Karmazin: Auto sales have hit bottom


Sirius XM CEO Mel Karmazin was on PBS’ “Nightly Business Report” Wednesday evening, touting the future of the satellite radio business. With a business plan heavily dependent on new car sales, he insisted that auto sales are finally on the way back up.

“I think people are not buying 16 million cars a year, as has been the history over the last 10 years, but it’s higher than it’s been. We hit bottom. We seem to be on our way back. Our budget for next year is predicated on about 11 to 12 million car sales and based on yesterday’s sales, that is very much in line,” Karmazin replied when interviewer Susie Gharib asked about still-slow sales figures from carmakers.
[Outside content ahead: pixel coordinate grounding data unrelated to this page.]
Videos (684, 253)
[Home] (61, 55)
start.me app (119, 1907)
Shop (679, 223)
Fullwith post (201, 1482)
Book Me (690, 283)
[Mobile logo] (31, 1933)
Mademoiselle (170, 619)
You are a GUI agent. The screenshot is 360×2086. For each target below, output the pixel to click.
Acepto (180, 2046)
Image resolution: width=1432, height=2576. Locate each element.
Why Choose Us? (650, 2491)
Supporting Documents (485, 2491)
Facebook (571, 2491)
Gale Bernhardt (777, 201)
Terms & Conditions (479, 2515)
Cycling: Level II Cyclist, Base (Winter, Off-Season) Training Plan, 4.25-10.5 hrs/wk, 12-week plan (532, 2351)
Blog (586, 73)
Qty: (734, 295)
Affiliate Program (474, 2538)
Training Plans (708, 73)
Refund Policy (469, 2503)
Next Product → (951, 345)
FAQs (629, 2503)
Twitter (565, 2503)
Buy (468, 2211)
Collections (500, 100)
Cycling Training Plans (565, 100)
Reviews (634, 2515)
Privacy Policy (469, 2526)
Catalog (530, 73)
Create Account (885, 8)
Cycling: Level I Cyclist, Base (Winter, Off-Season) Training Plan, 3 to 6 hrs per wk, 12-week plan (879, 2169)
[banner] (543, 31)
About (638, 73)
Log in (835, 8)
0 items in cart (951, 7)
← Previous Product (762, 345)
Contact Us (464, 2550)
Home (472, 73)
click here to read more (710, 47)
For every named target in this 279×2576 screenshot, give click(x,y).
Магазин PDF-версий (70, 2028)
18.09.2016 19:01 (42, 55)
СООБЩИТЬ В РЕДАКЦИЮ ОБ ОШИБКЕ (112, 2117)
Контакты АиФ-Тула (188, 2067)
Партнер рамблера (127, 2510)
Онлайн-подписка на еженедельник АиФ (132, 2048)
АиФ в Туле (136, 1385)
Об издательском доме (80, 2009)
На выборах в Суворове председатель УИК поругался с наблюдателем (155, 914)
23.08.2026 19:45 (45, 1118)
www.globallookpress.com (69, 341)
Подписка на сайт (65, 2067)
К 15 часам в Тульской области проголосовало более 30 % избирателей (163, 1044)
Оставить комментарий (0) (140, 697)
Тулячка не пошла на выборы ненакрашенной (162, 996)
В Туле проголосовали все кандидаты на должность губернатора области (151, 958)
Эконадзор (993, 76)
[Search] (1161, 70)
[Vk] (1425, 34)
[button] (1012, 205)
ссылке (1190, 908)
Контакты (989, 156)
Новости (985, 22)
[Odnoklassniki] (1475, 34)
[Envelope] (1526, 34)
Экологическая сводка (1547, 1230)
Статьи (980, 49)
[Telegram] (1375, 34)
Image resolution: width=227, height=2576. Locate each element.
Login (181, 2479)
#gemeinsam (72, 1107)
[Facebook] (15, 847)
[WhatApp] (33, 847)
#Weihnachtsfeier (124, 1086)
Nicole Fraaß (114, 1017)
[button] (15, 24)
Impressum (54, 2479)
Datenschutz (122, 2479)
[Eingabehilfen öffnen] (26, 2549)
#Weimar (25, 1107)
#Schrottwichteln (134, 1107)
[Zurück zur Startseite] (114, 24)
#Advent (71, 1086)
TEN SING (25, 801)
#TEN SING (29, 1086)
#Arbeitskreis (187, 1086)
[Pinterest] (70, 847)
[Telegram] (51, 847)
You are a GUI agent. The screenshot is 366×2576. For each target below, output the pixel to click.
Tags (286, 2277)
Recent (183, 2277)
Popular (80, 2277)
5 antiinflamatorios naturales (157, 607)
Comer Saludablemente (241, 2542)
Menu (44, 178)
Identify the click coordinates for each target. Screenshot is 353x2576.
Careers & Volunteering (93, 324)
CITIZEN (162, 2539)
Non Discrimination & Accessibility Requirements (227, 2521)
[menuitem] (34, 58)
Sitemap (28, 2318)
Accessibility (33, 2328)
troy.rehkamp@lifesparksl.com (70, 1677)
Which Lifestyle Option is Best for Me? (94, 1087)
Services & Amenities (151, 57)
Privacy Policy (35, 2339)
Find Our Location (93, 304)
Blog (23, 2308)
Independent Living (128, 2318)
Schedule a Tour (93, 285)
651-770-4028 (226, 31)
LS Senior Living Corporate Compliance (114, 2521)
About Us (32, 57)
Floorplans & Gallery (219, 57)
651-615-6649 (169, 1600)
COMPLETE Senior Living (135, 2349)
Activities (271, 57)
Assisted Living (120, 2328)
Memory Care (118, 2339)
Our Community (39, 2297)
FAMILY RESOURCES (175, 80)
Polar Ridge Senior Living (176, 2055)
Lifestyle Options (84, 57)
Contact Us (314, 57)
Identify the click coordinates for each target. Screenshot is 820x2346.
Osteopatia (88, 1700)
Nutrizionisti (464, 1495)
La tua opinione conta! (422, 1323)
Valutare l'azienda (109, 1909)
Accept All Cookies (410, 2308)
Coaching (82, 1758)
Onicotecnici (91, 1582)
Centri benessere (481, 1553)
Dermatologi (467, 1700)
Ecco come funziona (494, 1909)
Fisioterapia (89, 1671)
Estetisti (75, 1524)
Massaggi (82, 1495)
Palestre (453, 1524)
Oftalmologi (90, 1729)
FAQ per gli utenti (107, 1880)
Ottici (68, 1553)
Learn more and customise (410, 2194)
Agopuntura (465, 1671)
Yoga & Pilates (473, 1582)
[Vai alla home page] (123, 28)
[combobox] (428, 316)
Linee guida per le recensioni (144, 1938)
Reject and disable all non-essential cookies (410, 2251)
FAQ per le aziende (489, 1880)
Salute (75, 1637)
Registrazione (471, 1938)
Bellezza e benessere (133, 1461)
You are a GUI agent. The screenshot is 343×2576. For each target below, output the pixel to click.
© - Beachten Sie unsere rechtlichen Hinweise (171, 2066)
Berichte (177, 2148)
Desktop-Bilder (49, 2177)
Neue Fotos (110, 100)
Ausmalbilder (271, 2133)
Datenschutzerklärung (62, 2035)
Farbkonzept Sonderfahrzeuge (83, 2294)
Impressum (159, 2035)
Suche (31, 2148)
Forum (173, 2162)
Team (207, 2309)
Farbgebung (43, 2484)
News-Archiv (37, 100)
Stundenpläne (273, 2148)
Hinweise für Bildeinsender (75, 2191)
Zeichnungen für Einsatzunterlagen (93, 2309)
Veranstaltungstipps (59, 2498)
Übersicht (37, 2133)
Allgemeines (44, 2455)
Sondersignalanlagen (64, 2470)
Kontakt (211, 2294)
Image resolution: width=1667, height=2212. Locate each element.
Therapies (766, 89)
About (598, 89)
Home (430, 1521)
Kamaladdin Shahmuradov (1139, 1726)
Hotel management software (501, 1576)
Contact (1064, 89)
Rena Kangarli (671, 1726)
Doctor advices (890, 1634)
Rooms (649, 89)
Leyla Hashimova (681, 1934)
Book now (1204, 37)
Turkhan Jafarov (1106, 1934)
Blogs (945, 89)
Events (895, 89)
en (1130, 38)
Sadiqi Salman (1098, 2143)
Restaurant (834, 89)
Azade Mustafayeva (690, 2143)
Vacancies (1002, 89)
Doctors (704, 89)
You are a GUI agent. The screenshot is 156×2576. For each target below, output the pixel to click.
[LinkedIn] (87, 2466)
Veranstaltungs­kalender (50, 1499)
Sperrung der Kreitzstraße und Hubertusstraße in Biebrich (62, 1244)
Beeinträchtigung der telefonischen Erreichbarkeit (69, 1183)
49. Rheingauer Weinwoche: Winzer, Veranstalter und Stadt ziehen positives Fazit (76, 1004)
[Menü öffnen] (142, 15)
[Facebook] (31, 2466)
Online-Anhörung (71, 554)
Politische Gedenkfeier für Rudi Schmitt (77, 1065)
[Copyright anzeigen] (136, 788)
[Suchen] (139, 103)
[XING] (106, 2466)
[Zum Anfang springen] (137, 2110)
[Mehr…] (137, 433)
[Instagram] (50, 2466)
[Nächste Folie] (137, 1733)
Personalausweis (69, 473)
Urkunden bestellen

She also asked about competition from Internet streams, with mobile broadband availability and those streams generally available for free to anyone with wireless access. Karmazin noted that Sirius XM has $2.5 billion in annual revenues, while the largest Internet radio company he knows of has revenues of around $100 million. His company is profitable and theirs isn’t, so he’s not very worried.

“Some people would say that’s just a matter of time that the satellite radio business model will be out of date. What do you say to that?” Gharib asked.
“I believe we will be the leading company in the audio entertainment space in the years ahead and it’s our position to lose and there’s nobody, nobody that can compare with the fact that we have these 135 channels in every single market in the United States and we have all of these commercial-free music channels and Oprah show and Howard Stern. We offer the best radio on the radio,” Karmazin replied.

So, what about Howard Steren, whose contract expires next year?

“Howard has been a very significant performer for us. He has to decide on whether or not he wants to continue. If he does, I would be doing everything I can to work out financial arrangements that are in our shareholders’ best interests to do a deal with Howard,” Karmazin said.

Gharib: “Can you afford to keep continuing to pay top dollar for people like Howard Stern or Martha Stewart giving the economics of this business?”

“Over my entire career, I’ve always heard that content is expensive. Well, yeah, content is very expensive and if you want to have great content, whether it be the NFL or whether or not it be Howard Stern, you have to pay for it. And my business model is always that I’d rather figure out a way to make money with the talent rather than not have them and compete against them,” Karmazin replied.